Thursday, October 26, 2017

New course: The Orléans Collection

The Orléans Collection:
Early modern collecting, the art market and the first museums

Spring 2018. M 3:30- 5:45        Professor Stephanie Porras and Vanessa Schmid, NOMA

This seminar investigates the formation, organization, display and dispersal of early modern art collections, using the magnificent art collection amassed by Philippe II, Duke of Orléans (1690-1723) as a paradigmatic example. The Orléans collection will be the subject of a landmark 2018 exhibition at the New Orleans Museum of Art to celebrate the city’s tri-centennial, curated by Vanessa Schmid, who will co-teach this course with Professor Porras. The seminar will study the formation and organization of early modern European aristocratic collections, most notably Italian aristocratic and merchant collections such as those amassed by the Medici and Gonzaga families; ambitious royal collectors like Rudolph II and Charles I; and French noble collections from the Valois courts onwards. Students will study the social networks of early modern collectors, reading inventories, travellers’ accounts and theoretical texts to analyze why patrons amassed art collections. The seminar also aims to help students develop an understanding of the increasing professionalism of the early modern art market, the rise of specialist art dealers and connoisseurial practices – particularly in the cities of Paris, Amsterdam and London.
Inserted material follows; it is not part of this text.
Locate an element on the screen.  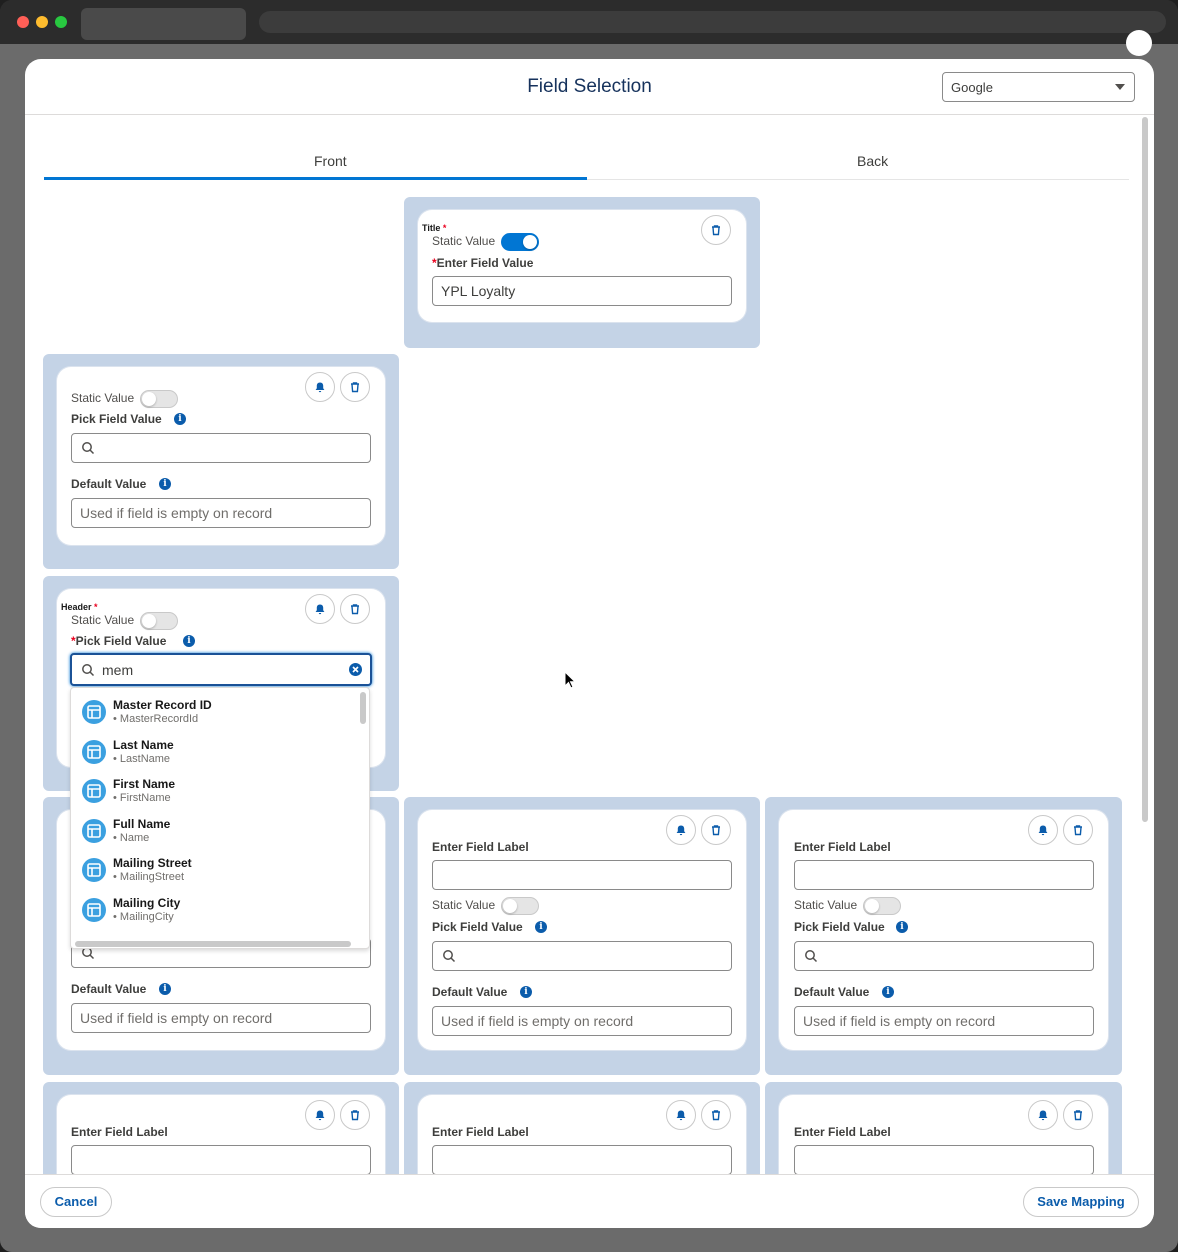
clear-icon is located at coordinates (356, 670).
The sale of the Orléans collection intersected with the foundation of James Christies’ London auction house and the formation of the first public art museums in Europe. Finally, students will analyze and compare the politics of display and various levels of access to different aristocratic collections, with particular focus on the formation of the Western art historical canon, artists’ use of early modern collections, and the origins of the public museum in the later eighteenth and early nineteenth centuries.